Padahal, seperti pesan Eyang, pohon satu ini tampak kurang tertarik dengan segala jenis cairan. Ia macam kaktus, tapi bukan. Ia sangat benci jika suatu hari seekor makhluk sengaja melumeri punggungnya. Atau kepalanya. Atau lehernya. Atau anggota tubuh yang jamak disebut daun dan dahan, tapi ia lebih suka menyebut kaki dan tangan.

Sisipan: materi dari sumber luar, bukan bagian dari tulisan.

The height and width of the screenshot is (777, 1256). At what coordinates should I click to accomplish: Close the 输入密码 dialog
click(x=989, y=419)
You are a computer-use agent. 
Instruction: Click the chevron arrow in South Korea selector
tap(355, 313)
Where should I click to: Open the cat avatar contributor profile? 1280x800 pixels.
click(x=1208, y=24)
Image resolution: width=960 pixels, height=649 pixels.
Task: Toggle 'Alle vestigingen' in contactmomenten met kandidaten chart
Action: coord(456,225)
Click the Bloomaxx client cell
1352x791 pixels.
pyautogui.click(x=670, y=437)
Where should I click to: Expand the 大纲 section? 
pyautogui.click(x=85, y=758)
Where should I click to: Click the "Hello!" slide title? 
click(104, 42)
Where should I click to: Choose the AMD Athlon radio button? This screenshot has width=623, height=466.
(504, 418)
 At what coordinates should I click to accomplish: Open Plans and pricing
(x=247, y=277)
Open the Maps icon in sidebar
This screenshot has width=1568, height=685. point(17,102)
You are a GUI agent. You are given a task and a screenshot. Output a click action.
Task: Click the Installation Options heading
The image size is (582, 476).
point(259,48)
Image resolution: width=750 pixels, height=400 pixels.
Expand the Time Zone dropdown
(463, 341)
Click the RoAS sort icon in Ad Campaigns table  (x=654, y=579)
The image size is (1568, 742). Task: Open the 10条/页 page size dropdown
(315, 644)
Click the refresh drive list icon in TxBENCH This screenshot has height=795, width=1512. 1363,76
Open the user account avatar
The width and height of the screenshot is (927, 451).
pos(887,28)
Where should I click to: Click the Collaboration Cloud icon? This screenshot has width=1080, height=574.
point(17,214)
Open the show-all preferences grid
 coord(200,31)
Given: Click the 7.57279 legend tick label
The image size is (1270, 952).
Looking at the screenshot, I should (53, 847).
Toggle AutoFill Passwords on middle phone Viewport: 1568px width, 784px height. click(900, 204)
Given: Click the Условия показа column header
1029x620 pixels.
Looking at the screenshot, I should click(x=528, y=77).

Maka, gerimis bedebah! Ketahuilah, bahwa aku memberinya minum bukan dengan cara sembarang. Berbulan-bulan sebelumnya aku mengambil segayung air dari Sungai Nil untuk kemudian kutitipkan pada tanaman-tanaman rambat di sekitarnya. Merekalah yang kumintai bantuan untuk memasukkan setetes demi setetes ke mulutnya, ketika sudah benar-benar mendengkur.

Pohon kesayanganku memang pemalu. Makanya, jangan heran jikalau ia memilih bermukim di lahan yang subur. Dengan begitu, ia bisa terus mengalirkan napas tanpa terlihat sibuk mencari cairan. Ia pura-pura menyapa tetangga, berjabat tangan, lantas mengusapkan jemarinya yang basah—karena bersentuhan dengan tanaman lain—ke sekujur badan. Ia belum mengerti bahwa aku, pemiliknya, telah turut serta menyelundupkan larutan yang sangat diperlukan dalam hidupnya. 

Ah, sudahlah. Kau, gerimis! Kau boleh tertawa sesuka perutmu, sebab menerka bahwa sebentar lagi aku terlunta-lunta. Menderita atas gugurnya pohon kiriman perempuan yang amat kupuja. Ya, kupuja lantaran ia tak menaruh rasa sama sekali, tapi aku sungguh mencintainya.

Terima kasih, pohon rindu. Pohon yang memutuskan mati ketimbang memanggul malu. Pohon yang pernah mengantar hatiku mekar, meski aroma senyumku makin tawar.

Yogyakarta, 2012


 
Kasihan!

Setiap aku mengangon kata, setiap itu pula tetanggaku ikut bergabung. Namanya Dirman. Ia dipanggil Kasihan.

Benar. Orang-orang menyebutnya demikian, dikarenakan memang ia pantas dikasihani. Bayangkan! Dirman terlahir dari rongga kemaluan babi betina yang ditemukan Pak Joko waktu berburu di hutan. Mata satu. Telinga satu. Bokong tiga. Anunya sepertiga.

Oh, pasti kalian benar-benar kasihan kalau mengetahui sejak balita Dirman tak bisa mengucap apa-apa. Ia cuma menitihkan air mata jika menghendaki sesuatu. Air mata yang tersendat-sendat, karena diperas dari satu mata; lubang yang begitu mungil ukurannya. Sayang sekali, Pak Joko sulit memantau mana Dirman yang berduka, mana Dirman yang bersuka, karena antara kesedihan dan kegembiraan telanjur tiada sekat. Berkelindan. Bertukar tampang. Mengembar siam. Siam yang mustahil dibedakan.

Sejak umur tujuh tahun aku rajin mengajak Dirman mengangon kata. Dengan bersamanya, aku sering mengumpulkan air matanya yang berbau keemasan. Air mata yang mengingatkanku pada kakek yang menggerung-gerung sesaat sebelum menjemput maut. Pada pipi ibu yang basah kuyup, menyesali kenapa dulu mau dikawini ayah, yang penyair. Penyair yang gemar mengobral tanduk puisi di halaman koran. Yang bersedia dibayar recehan, namun akhirnya harus mendengkur di bui paling kejam.

Meskipun sesenggukan, aku mengerti bahwa menangisnya Dirman menunjukkan kegembiraan. Hal itu tampak ketika suatu hari ia mengaku bermimpi bertemu kuda telanjang. Ia tidak menangis lantaran kelopak matanya terpejam. Anehnya, dari kemaluannya bercucuran air mata keruh, kental, gurih, menggiurkan. Dan, sejak balig itulah Dirman kerap merajukku untuk bersama-sama mengangon kata, walau ketika aku menyanggupi, ia malah menangis. Tangis yang pura-pura. Tangis yang sebetulnya adalah tawa.

Tapi, sejak ia berusia dua puluh tahunan, aku mulai resah dan menjauh dari Dirman. Pasalnya, semua puisi yang kupelihara selama ini ternyata tertular derita Dirman: bermata satu, bertelinga satu, berbokong tiga, beranu sepertiga. “Ah, kasihan!”

Yogyakarta, 2012

Keterangan: puisi ini terinspirasi dari puisi Mardi Luhung berjudul Sungai Kembar.


-----------
Riza Multazam Luthfy, Pendiri dan kontributor komunitas Sastra Minggu. Karya-karyanya bertebaran di beberapa media dan antologi.